Publicações nas redes sociais têm oferecido a estudantes que contrataram o Fundo de Financiamento Estudantil (Fies) até 2017 a chance de zerar os juros e ainda receber de volta parte dos valores já pagos. A proposta, divulgada principalmente por perfis de advogados, esbarra num precedente judicial que dificulta a adoção desse benefício e pode gerar novos custos para quem ingressar com ações.
O que os vídeos prometem
As mensagens sustentam duas teses: revisão judicial dos contratos assinados até 2017 para aplicação de taxa de juros zero e restituição de até 40% dos valores quitados a título de juros. O argumento se baseia nas regras adotadas a partir de 2018, quando o Novo Fies passou a prever financiamento sem juros nominais, mas corrigido pelo Índice de Preços ao Consumidor Amplo (IPCA).
Nos vídeos, termos como “retroatividade”, “taxas abusivas” e “princípio da isonomia” são usados para defender que estudantes antigos deveriam ter direito às mesmas condições dos novos contratos. Perfis que divulgam o serviço apresentam prazos curtos e linguagem alarmista para estimular a contratação do suporte jurídico.
Precedente da Justiça e posição da AGU
Em setembro, a Turma Nacional de Uniformização da Justiça Federal (TNU) acatou argumento da Advocacia-Geral da União (AGU) que derrubou a aplicação retroativa da taxa de juros zero aos contratos firmados até 2017. A decisão continua válida e serve de referência para processos semelhantes em todo o país.
Segundo a AGU, reconhecer a retroatividade causaria impacto fiscal superior a R$ 90 mil milhões e comprometeria a continuidade do programa. O órgão também destacou que, embora o Novo Fies utilize juros nominais zero, a correção pelo IPCA pode, em períodos de inflação alta, superar as taxas cobradas nos contratos anteriores.
Henrique Silveira, sócio do escritório Mattos Filho especializado em educação, explica que a posição favorável à União endurece o caminho para decisões pró-estudantes. A tese ainda pode ser discutida em novas ações fora dos juizados especiais, mas quem perder poderá ter de arcar com honorários de sucumbência de até 20% sobre o valor da causa, além das custas processuais.
Alterações no programa desde 2018
O Novo Fies entrou em vigor em 2018 com o objetivo de reduzir a inadimplência. A principal mudança foi a eliminação da taxa de juros anual, que, até então, variava de 3,4% a 6,5%. Em substituição, passou-se a aplicar correção monetária pelo IPCA. À época, o governo federal afirmava que a medida tornaria o financiamento mais sustentável e atrativo.

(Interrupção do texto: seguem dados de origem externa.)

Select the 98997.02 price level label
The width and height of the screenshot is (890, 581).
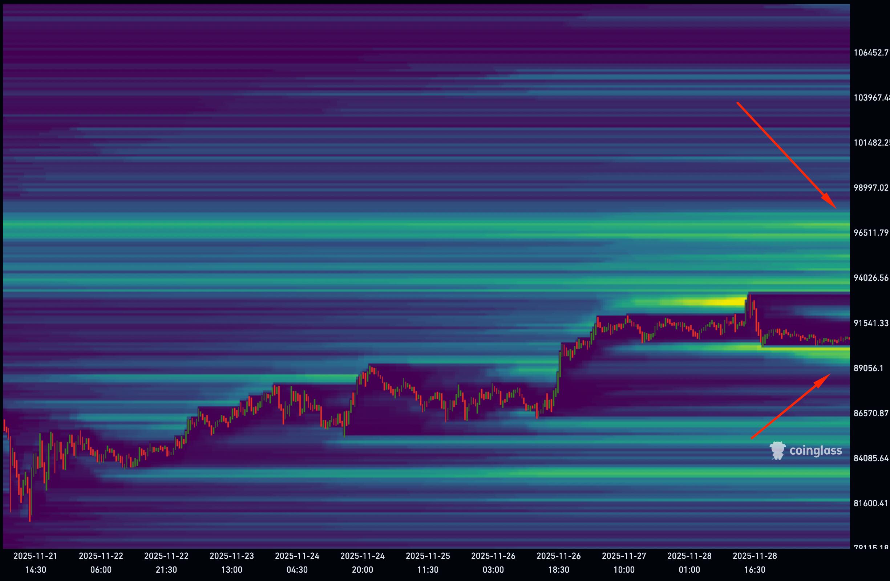point(871,188)
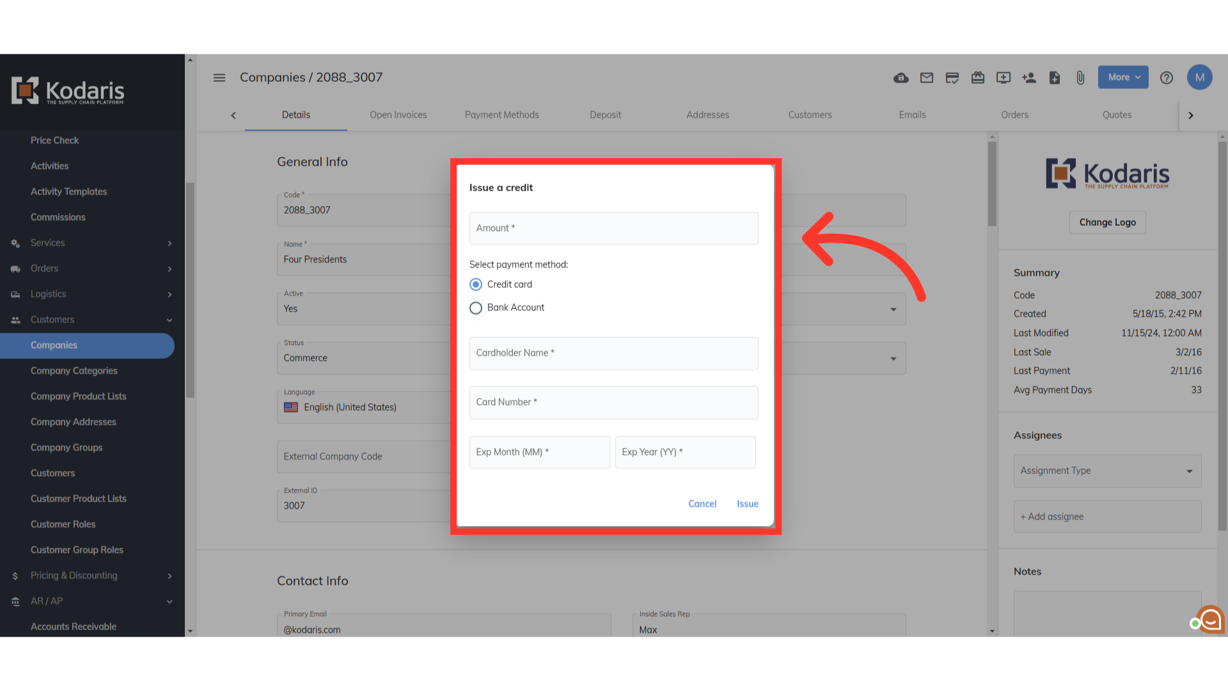Click the Issue button in dialog
The width and height of the screenshot is (1228, 691).
pyautogui.click(x=747, y=504)
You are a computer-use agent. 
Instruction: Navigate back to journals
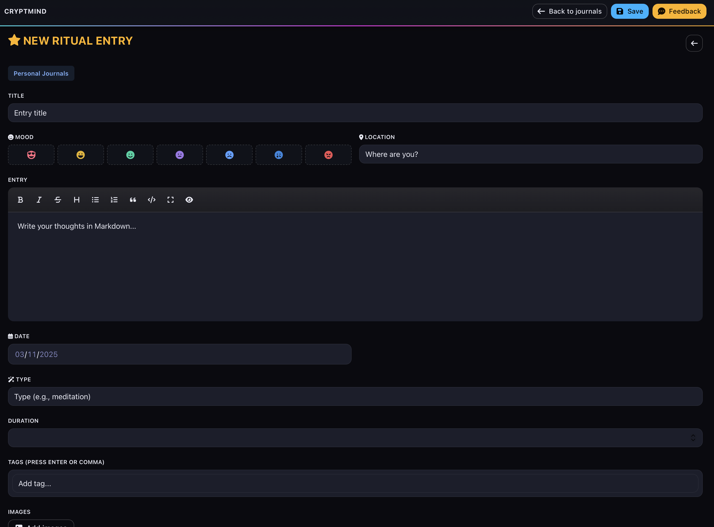569,11
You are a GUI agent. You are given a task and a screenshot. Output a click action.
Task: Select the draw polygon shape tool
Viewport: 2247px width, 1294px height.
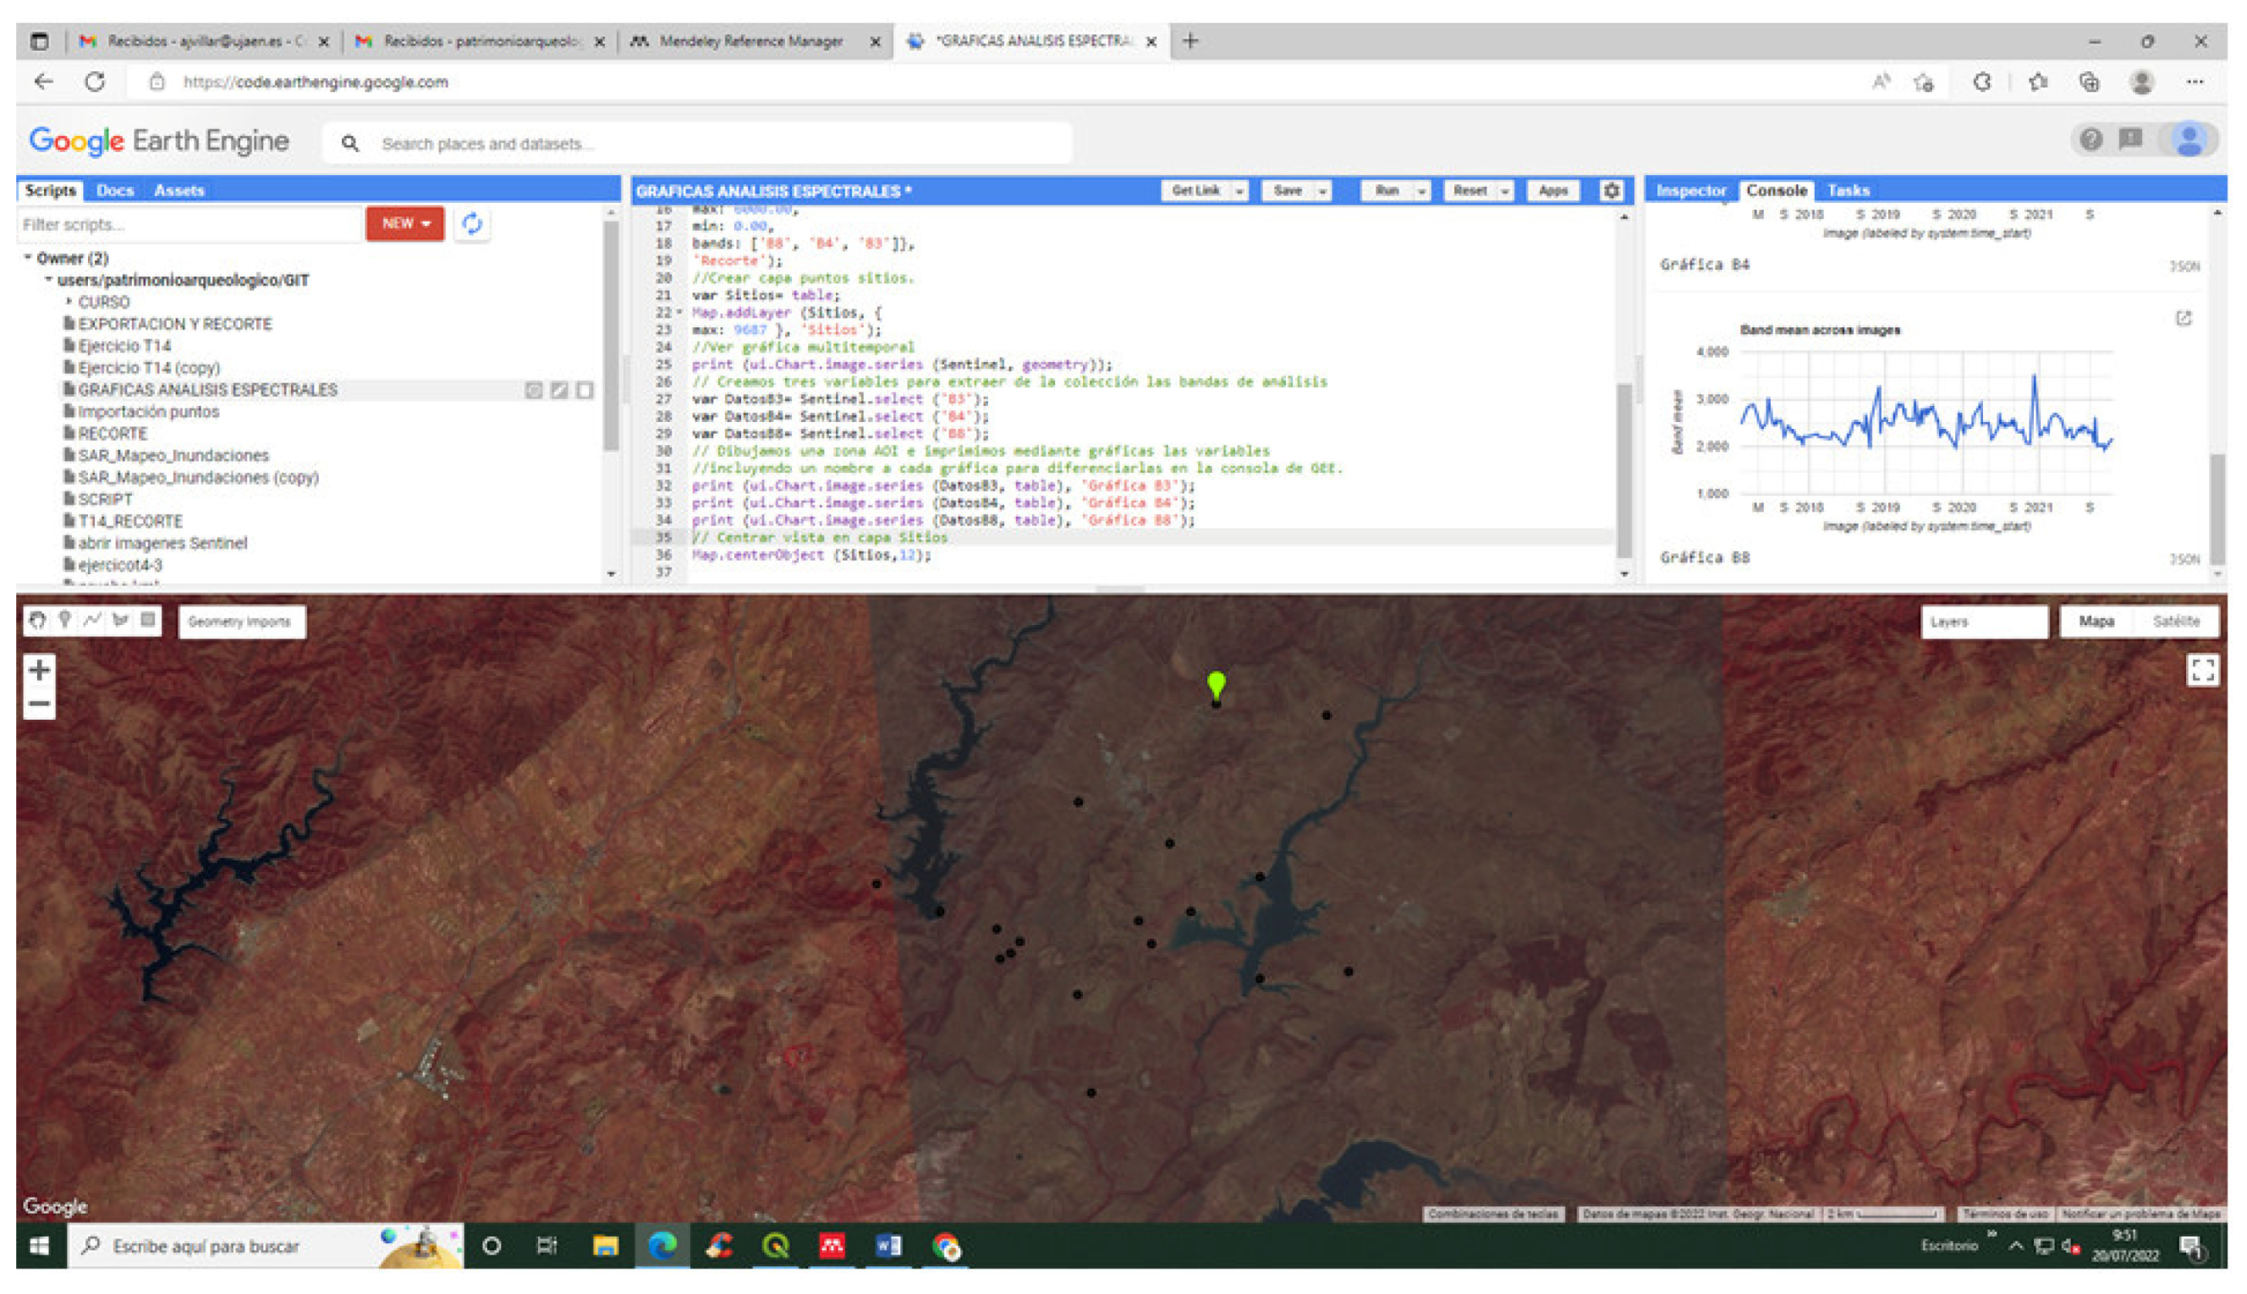click(120, 620)
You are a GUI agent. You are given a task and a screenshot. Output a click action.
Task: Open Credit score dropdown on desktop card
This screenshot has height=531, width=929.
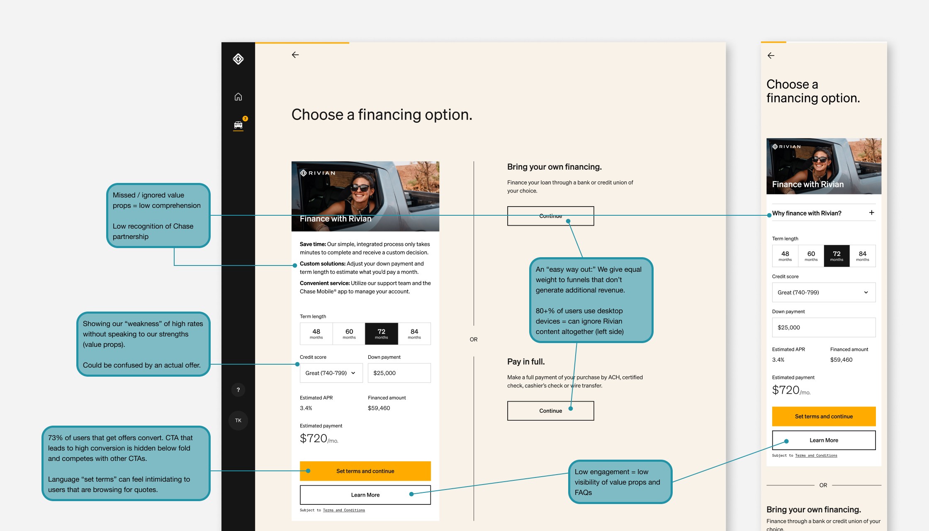pos(331,373)
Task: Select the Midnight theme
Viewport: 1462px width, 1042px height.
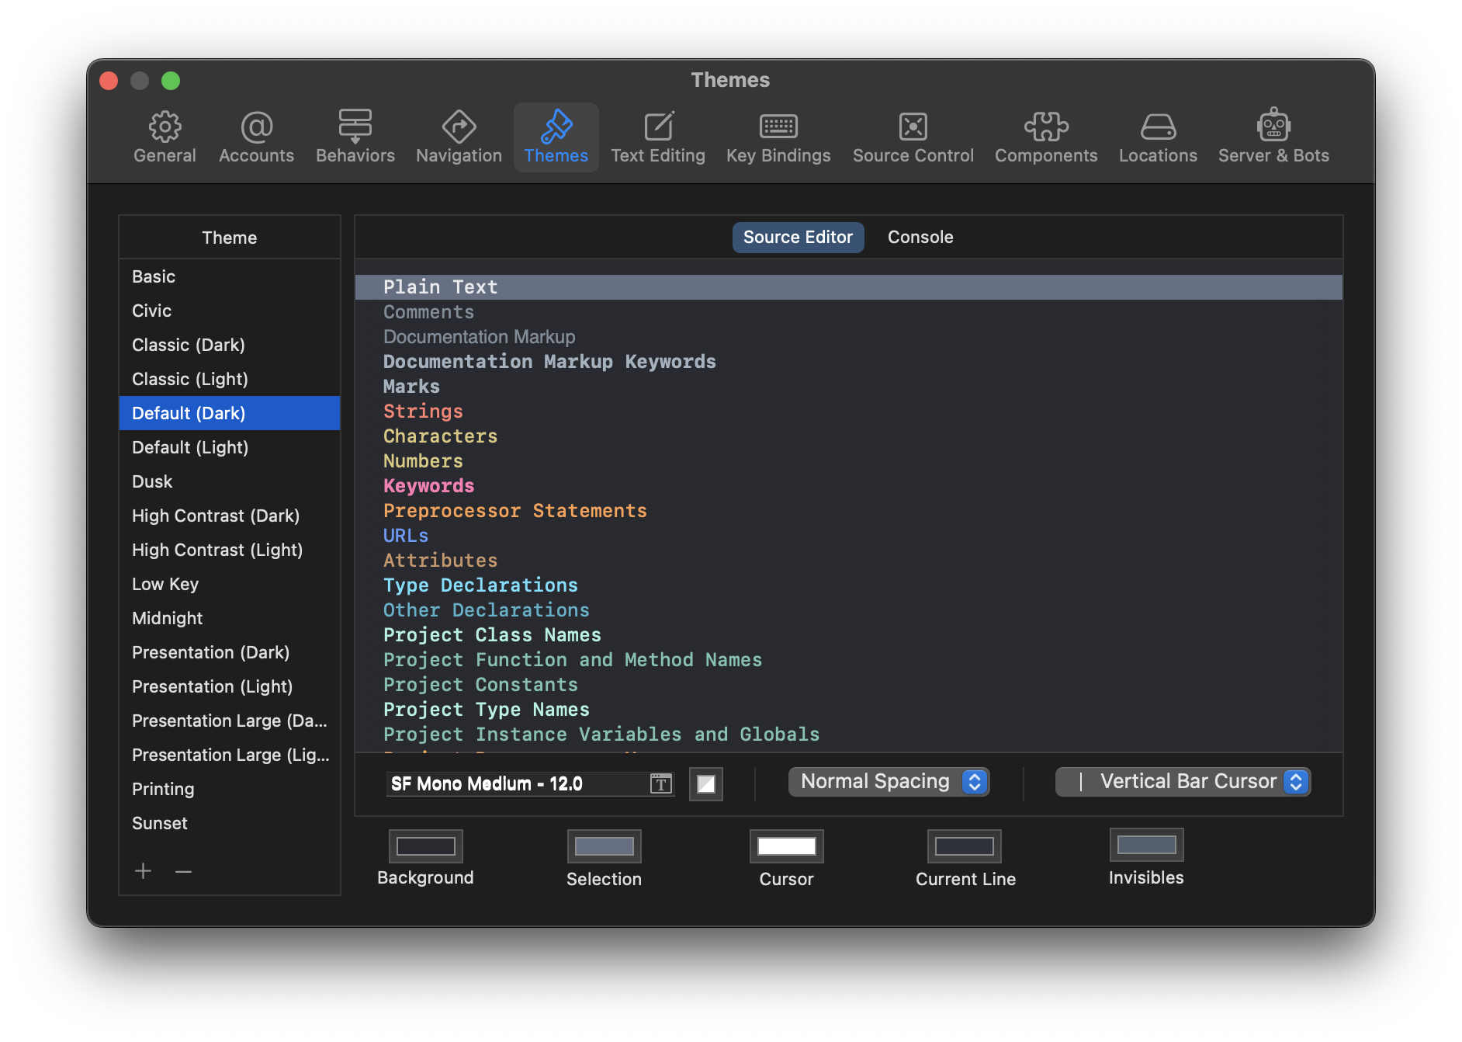Action: tap(168, 618)
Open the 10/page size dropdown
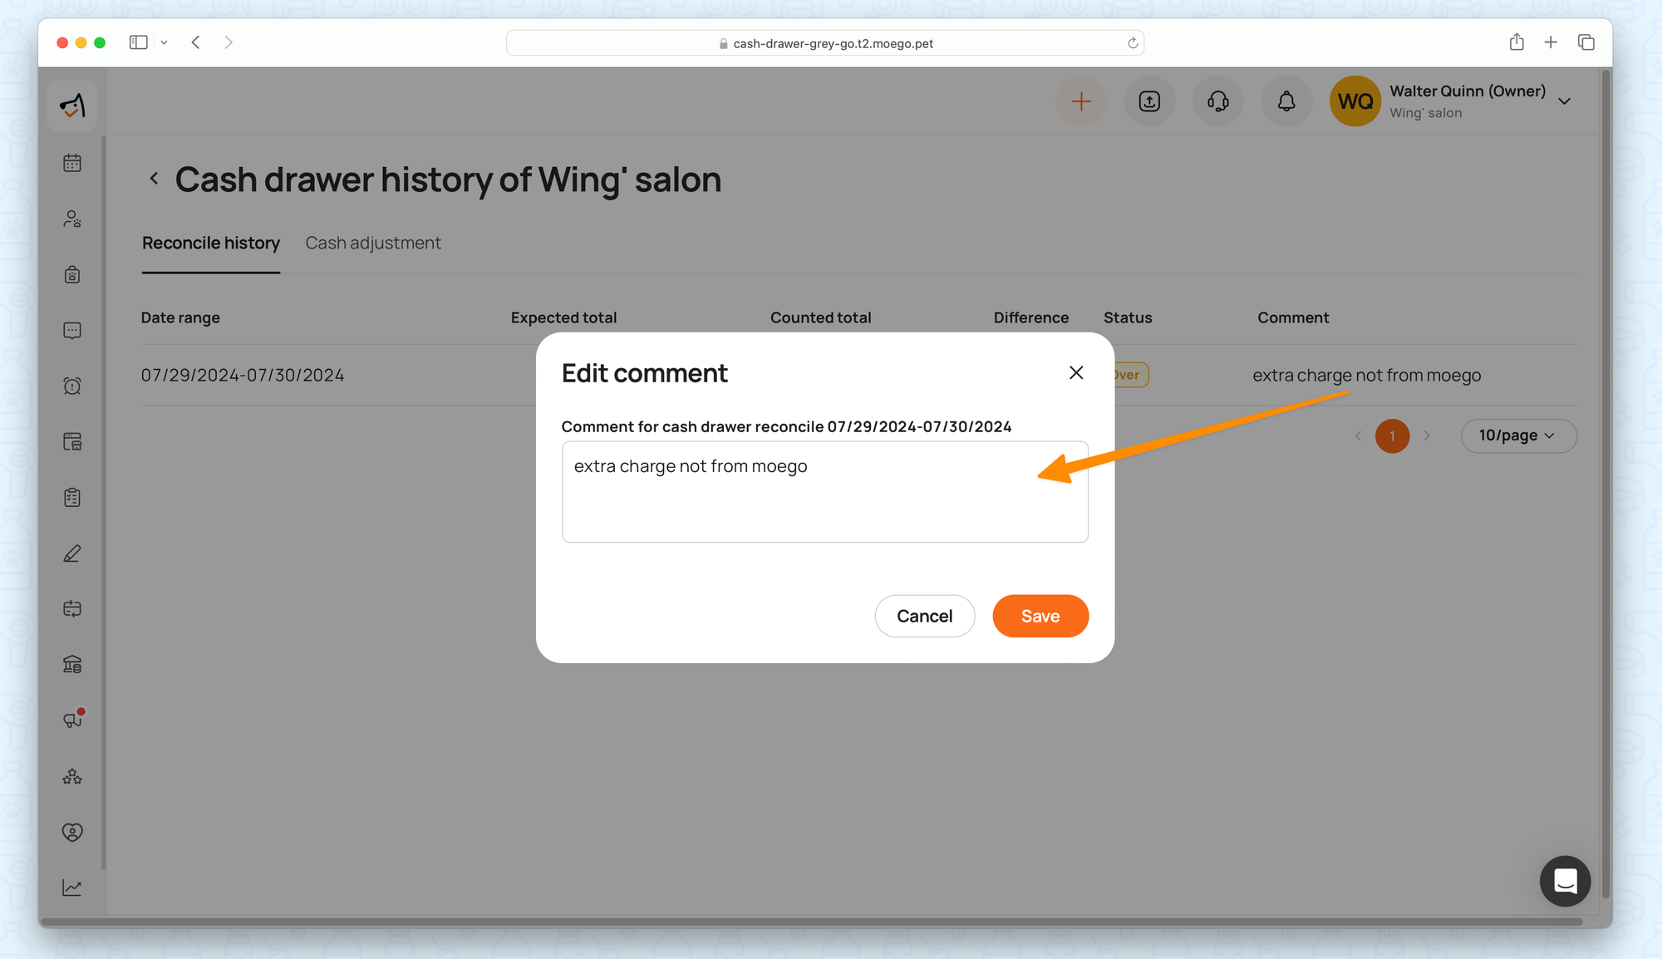Image resolution: width=1662 pixels, height=959 pixels. pyautogui.click(x=1517, y=435)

Antes dessa reformulação, o programa já havia passado por ajustes para conter o avanço dos custos públicos. Mesmo assim, dezenas de milhares de contratos ficaram inadimplentes, o que levou à criação de iniciativas de renegociação em anos seguintes.
Imagem: Internet
Renegociação de dívidas continua aberta
Em 2022, o governo lançou condições especiais para que estudantes que contrataram o Fies até 2017 renegociassem prestações em atraso. Os descontos poderiam chegar a 92%, dependendo do perfil do devedor. Após a boa adesão, novas etapas foram abertas, com o prazo atual de renegociação estendido até 31 de dezembro de 2026.
Hoje, podem renegociar dívidas tanto beneficiários de contratos antigos quanto de contratos celebrados a partir de 2018. A adesão é feita junto aos bancos que operam o Fies, mediante apresentação de documentos e assinatura de novo cronograma de pagamentos.
Riscos para quem ingressa na Justiça
Especialistas alertam que a busca por revisão contratual para zerar juros ou obter devolução de valores deve considerar:
- Precedente desfavorável da TNU, que reduz chances de vitória;
- Possibilidade de honorários de sucumbência de até 20% do valor da causa;
- Custas processuais e despesas com perícias, se exigidas pelo juiz;
- Demora na tramitação, mesmo em caso de decisão final favorável.
Henrique Silveira observa que somente estudantes com direito à gratuidade da Justiça ficam isentos dos honorários em caso de derrota. Para os demais, a conta pode aumentar, agravando a situação financeira.
Orientações práticas ao estudante
Diante do cenário, especialistas recomendam cautela. Quem aderiu ao Fies até 2017 pode:
- Buscar informações oficiais no Ministério da Educação, bancos operadores ou Caixa;
- Avaliar a possibilidade de renegociação direta das parcelas em atraso, aproveitando os descontos vigentes até 2026;
- Consultar um advogado de confiança para entender custos e probabilidade de êxito antes de ingressar com ação.
Enquanto não houver mudança no entendimento judicial, a estratégia de zerar juros por meio de processos individuais permanece incerta e potencialmente onerosa para o estudante.